Written instruction →
Rewrite as a numbered list everything in the listing from the line containing "has width=1366, height=768." down through the last line of the listing, both ends included and any blank lines left out.

Records shown →

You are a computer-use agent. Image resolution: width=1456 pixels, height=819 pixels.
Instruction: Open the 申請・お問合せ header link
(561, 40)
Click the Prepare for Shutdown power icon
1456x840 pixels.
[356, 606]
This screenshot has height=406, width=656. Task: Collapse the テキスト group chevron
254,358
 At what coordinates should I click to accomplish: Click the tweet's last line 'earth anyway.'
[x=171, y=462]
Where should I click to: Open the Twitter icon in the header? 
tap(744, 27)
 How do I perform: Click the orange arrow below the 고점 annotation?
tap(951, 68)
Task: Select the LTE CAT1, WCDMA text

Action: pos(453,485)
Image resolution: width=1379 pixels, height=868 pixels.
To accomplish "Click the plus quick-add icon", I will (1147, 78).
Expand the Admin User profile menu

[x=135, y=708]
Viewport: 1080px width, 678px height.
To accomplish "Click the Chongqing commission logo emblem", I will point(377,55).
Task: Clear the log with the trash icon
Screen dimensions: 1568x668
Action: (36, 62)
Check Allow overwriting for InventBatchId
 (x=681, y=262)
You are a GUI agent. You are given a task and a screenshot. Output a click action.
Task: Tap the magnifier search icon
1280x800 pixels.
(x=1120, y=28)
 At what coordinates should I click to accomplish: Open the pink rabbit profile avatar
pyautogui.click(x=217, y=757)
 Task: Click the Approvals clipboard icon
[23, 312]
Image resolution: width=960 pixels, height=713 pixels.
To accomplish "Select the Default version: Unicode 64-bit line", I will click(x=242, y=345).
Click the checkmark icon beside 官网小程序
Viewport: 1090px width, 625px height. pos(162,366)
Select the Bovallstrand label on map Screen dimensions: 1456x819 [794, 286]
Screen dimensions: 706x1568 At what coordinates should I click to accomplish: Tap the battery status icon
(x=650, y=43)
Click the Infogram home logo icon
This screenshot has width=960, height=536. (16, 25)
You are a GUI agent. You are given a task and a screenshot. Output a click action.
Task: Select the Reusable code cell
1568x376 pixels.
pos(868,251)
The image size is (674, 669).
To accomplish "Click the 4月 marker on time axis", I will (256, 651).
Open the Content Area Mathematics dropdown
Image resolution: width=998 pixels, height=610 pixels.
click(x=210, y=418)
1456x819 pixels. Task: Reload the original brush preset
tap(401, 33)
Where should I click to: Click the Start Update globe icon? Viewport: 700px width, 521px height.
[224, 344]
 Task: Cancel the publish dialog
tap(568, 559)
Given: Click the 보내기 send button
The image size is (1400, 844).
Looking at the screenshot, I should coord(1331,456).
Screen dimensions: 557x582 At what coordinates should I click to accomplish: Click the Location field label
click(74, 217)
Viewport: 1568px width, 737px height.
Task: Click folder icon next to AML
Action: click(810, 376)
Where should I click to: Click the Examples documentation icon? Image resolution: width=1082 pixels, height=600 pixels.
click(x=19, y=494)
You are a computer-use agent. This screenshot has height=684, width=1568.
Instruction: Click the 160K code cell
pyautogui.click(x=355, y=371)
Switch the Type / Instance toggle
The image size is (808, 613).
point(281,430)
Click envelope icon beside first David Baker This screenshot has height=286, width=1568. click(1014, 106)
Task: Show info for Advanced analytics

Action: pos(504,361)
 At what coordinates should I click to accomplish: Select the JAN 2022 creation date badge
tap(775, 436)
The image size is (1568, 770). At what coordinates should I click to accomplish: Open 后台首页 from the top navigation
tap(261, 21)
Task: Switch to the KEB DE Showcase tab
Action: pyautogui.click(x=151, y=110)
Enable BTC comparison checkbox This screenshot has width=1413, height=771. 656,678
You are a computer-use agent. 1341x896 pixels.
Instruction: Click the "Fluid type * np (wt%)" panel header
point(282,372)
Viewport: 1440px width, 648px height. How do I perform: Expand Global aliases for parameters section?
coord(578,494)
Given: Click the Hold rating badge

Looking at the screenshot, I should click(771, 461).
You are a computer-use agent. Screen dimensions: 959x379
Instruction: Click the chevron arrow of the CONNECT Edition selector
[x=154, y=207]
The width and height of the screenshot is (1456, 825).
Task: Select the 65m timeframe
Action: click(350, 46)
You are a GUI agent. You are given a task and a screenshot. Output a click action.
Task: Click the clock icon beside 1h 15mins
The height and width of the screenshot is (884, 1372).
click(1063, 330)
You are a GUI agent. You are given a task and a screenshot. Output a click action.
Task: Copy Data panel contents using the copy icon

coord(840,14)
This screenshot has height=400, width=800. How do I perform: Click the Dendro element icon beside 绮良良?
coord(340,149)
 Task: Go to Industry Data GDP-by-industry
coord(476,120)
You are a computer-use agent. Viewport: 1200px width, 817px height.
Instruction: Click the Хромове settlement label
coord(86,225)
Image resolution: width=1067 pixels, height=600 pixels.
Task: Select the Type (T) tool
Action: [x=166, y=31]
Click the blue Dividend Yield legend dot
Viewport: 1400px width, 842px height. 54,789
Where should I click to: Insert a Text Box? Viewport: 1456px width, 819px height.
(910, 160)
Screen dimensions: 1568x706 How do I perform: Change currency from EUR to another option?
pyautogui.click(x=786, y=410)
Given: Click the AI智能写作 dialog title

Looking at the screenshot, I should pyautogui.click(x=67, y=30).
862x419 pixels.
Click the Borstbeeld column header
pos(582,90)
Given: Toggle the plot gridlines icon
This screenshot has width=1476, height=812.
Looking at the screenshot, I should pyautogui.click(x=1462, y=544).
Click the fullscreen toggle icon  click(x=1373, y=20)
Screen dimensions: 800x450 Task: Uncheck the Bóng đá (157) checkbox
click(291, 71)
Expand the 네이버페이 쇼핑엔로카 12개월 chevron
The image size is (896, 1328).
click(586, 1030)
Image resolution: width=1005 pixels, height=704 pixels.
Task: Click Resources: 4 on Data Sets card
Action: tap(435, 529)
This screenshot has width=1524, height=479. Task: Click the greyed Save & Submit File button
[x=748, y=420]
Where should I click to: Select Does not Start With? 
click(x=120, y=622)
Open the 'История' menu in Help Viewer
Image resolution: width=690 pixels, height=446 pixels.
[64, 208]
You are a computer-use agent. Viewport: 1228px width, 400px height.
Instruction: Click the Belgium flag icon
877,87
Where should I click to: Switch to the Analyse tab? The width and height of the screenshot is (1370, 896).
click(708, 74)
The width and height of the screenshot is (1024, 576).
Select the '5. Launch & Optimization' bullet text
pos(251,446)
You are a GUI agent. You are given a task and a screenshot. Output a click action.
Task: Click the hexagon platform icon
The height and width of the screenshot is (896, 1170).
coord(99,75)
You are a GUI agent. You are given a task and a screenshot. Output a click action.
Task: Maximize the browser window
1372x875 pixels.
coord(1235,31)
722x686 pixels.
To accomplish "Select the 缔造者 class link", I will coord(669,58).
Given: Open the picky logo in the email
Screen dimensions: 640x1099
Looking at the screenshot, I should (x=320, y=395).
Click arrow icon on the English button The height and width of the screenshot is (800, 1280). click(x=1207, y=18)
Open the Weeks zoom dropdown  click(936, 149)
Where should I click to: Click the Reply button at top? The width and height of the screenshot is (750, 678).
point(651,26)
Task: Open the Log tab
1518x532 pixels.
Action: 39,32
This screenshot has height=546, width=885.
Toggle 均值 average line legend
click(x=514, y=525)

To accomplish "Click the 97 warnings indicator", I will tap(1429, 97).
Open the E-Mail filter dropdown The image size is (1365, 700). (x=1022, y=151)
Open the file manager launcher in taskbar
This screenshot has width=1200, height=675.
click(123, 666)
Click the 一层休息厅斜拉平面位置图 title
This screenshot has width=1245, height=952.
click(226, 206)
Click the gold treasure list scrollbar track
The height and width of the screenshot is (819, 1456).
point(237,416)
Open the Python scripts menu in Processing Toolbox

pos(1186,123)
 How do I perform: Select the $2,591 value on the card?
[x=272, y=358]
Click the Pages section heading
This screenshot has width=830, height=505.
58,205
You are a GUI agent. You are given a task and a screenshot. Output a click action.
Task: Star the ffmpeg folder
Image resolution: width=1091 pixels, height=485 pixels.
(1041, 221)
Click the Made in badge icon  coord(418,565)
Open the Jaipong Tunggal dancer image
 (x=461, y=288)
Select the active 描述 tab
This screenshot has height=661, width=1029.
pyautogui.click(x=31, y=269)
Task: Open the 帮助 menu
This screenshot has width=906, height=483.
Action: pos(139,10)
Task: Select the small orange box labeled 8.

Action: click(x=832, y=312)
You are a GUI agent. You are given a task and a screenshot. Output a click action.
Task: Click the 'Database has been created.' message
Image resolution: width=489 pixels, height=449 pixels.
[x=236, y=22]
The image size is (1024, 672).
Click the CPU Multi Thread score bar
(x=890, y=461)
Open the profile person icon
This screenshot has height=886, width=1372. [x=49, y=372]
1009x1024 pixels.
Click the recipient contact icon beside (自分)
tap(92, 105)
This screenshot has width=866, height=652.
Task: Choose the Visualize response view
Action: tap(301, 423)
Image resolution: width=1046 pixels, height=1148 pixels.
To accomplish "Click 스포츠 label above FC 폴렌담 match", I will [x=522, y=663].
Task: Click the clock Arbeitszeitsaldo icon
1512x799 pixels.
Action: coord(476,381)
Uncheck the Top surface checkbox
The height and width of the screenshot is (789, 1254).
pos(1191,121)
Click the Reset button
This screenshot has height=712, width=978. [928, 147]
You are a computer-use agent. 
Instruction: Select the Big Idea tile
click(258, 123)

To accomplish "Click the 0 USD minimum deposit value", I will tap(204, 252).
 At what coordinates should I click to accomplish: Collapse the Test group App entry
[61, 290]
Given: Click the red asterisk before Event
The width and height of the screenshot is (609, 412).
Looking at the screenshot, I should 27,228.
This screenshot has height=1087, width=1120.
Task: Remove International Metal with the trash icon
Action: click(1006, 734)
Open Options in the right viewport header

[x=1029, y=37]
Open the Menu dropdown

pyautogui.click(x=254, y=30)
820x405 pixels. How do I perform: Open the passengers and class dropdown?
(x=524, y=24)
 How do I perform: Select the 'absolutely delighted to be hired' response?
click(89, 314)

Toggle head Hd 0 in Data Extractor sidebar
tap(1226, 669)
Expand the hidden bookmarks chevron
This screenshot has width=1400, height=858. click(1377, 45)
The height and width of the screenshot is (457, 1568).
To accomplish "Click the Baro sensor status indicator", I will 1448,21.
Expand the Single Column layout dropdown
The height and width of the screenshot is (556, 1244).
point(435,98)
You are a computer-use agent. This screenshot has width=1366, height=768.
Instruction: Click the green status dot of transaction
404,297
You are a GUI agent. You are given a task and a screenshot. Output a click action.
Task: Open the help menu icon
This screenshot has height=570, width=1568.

Exercise result →
1. You are a computer-use agent. This screenshot has width=1366, height=768.
2. Instruction: Click the green status dot of transaction
3. 404,297
4. You are a GUI agent. You are given a task and a screenshot. Output a click action.
5. Task: Open the help menu icon
6. This screenshot has height=570, width=1568.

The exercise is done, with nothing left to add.